INSTRUCTIONS FOR THE TASK ::
Once every line in the data that follows has been checked for the word "target", give only the number of lines that hold it.

SUPPLIED DATA ::
[Start of section]

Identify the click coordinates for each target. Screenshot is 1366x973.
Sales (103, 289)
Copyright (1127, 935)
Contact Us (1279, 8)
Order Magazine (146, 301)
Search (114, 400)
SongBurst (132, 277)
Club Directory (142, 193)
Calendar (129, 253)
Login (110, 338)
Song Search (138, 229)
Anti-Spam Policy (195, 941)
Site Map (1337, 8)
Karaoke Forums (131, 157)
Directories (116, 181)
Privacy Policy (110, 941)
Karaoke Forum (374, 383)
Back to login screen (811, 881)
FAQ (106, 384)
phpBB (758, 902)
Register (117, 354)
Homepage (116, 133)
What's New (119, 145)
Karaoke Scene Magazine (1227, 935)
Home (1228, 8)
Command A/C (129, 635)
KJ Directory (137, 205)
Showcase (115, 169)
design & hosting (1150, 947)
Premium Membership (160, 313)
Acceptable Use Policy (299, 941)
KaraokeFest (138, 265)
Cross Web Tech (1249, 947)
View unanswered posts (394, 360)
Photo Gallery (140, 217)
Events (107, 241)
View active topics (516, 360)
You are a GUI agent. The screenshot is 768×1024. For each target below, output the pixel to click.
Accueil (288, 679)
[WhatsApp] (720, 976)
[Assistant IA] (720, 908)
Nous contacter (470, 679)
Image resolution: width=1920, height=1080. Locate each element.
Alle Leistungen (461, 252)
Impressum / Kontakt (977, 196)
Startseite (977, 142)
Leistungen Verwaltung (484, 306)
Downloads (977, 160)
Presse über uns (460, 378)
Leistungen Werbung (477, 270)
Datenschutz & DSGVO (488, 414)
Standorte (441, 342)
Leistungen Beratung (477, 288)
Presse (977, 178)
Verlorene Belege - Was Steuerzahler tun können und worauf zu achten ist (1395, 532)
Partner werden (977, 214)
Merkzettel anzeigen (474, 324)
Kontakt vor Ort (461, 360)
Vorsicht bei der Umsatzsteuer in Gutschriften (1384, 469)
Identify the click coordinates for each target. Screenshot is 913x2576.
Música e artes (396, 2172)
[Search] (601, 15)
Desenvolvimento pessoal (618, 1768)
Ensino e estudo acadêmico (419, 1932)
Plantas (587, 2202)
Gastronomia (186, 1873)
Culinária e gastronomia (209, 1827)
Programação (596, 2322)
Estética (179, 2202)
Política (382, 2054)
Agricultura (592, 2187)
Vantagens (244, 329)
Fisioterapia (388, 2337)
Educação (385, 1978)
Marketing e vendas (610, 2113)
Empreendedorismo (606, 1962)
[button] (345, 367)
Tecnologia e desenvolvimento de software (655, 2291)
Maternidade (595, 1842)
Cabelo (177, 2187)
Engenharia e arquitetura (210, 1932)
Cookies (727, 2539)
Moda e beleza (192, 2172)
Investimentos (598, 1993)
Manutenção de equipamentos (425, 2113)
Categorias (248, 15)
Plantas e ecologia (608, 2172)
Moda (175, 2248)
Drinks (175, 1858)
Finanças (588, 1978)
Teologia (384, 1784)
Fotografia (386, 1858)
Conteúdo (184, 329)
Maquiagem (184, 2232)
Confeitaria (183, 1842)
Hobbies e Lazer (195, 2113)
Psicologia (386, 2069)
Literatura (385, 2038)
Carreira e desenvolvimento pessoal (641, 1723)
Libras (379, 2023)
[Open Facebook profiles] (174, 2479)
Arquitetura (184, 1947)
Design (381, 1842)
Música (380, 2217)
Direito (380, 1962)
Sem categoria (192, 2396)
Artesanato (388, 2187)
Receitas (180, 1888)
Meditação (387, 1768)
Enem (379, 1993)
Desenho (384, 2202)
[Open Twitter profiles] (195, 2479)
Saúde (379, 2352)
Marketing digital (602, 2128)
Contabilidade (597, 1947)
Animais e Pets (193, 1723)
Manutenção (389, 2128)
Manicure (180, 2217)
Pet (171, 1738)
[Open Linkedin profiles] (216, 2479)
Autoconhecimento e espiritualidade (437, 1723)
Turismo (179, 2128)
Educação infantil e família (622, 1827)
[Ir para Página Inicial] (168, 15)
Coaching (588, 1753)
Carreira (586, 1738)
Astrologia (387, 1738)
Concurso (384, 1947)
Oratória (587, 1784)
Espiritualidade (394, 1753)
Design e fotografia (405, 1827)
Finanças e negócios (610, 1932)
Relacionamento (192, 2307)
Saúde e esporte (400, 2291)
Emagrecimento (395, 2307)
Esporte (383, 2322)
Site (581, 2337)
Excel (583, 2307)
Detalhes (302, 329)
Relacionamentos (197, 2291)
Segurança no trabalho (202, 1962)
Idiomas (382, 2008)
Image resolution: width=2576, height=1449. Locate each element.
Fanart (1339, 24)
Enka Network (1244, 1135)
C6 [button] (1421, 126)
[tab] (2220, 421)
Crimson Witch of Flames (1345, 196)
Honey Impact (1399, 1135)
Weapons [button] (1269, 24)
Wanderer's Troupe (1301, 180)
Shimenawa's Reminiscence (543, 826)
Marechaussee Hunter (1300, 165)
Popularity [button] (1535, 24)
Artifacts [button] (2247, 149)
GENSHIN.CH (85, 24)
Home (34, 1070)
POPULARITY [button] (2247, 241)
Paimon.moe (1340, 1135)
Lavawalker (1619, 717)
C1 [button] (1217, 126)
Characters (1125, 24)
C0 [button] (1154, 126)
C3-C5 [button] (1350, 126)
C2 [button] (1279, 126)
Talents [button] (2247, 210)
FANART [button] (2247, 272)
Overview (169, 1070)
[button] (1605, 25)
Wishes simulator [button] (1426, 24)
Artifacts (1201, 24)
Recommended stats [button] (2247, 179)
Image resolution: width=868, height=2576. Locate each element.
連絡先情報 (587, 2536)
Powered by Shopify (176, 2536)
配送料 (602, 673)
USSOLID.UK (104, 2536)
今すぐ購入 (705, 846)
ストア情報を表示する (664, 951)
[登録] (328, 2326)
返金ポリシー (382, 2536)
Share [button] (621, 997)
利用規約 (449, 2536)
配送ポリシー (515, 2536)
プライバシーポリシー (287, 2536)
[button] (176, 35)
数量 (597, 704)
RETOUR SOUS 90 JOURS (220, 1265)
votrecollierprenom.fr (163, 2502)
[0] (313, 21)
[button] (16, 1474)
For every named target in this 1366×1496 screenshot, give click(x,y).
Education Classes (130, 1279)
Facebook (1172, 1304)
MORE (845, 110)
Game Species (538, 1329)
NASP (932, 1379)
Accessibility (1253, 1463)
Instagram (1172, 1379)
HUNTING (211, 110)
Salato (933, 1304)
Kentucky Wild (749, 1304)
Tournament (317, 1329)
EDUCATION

[End of section]

FINISHED EXERCISE ::
4